OK, anyway, time for practice: Range Sum Query – Mutable

It’s literally implementing a binary indexed tree, nothing more.

```class NumArray {
private:
vector<int> bit;
void update_helper(int v, int k) {
for (k++; k < bit.size(); k += k & (-k))
bit[k] += v;
}
int query_helper(int k) {
int ans = 0;
for (k++; k; k -= k & (-k))
ans += bit[k];
return ans;
}
public:
NumArray(vector<int> &nums) {
bit.resize(nums.size()+1);
for (int i = 0; i < nums.size(); i++)
update_helper(nums[i], i);
}
void update(int i, int val) {
update_helper(val-query_helper(i)+query_helper(i-1), i);
}
int sumRange(int i, int j) {
return query_helper(j)-query_helper(i-1);
}
};
```

It got a little complicated because I didn’t store the original values, so we need some work on line 21 to calculate the change at a certain index given the new value and the old range sums. But that’s nothing important.

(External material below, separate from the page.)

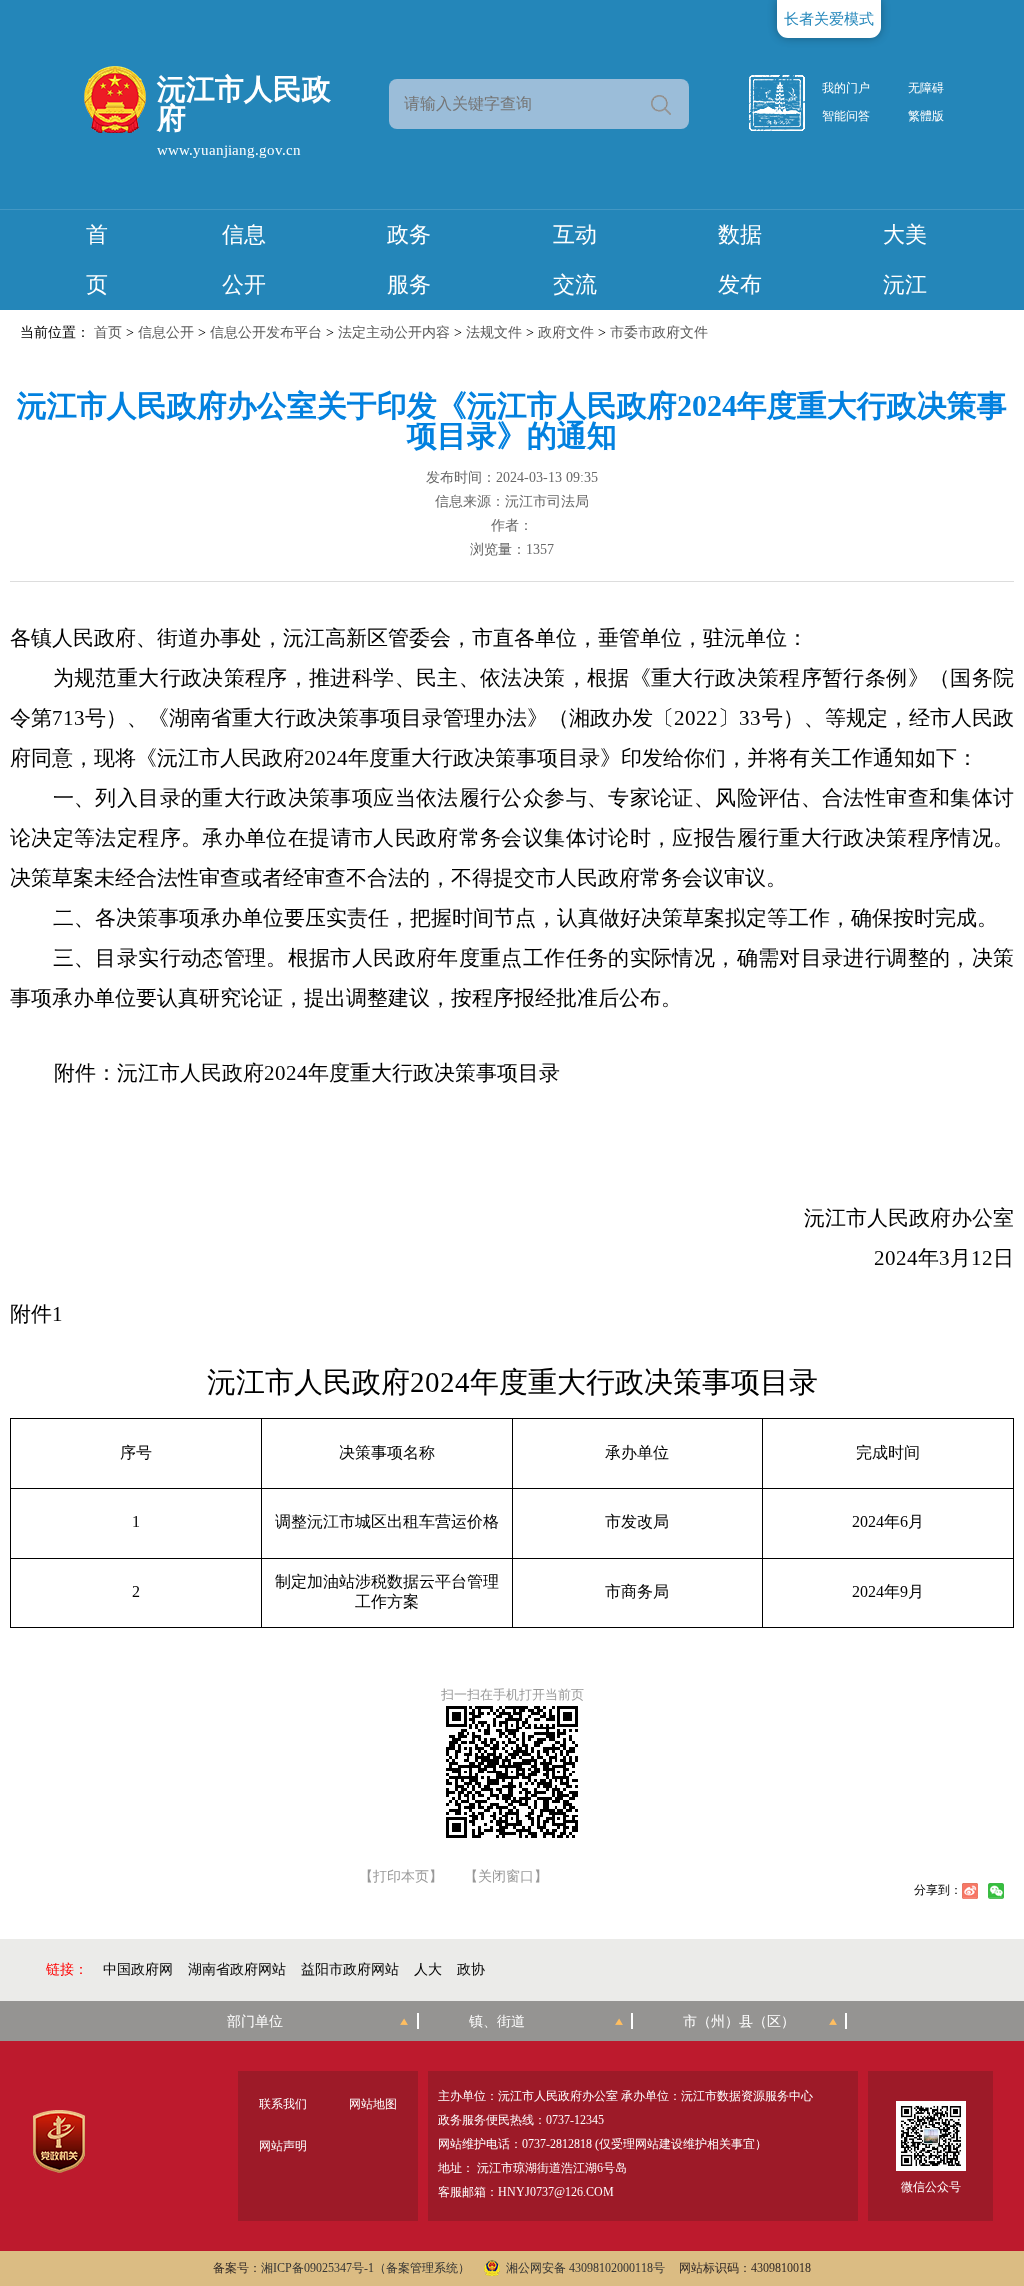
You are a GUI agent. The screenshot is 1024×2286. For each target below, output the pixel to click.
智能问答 (846, 116)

That’s it for the basic introduction of binary indexed trees. There are some variants to it, such as replacing the + sign in update function to a min or max function to take prefix min or max, or extending the algorithm to a 2D matrix, aka 2D binary indexed tree. We can even use it for some dynamic programming questions. There are in fact a few more questions on Leetcode that uses this data structure. But that’s for later.

I learned binary indexed tree through the TopCoder tutorial. If you think I did a really bad job and you do not understand at all, you can refer to it as well.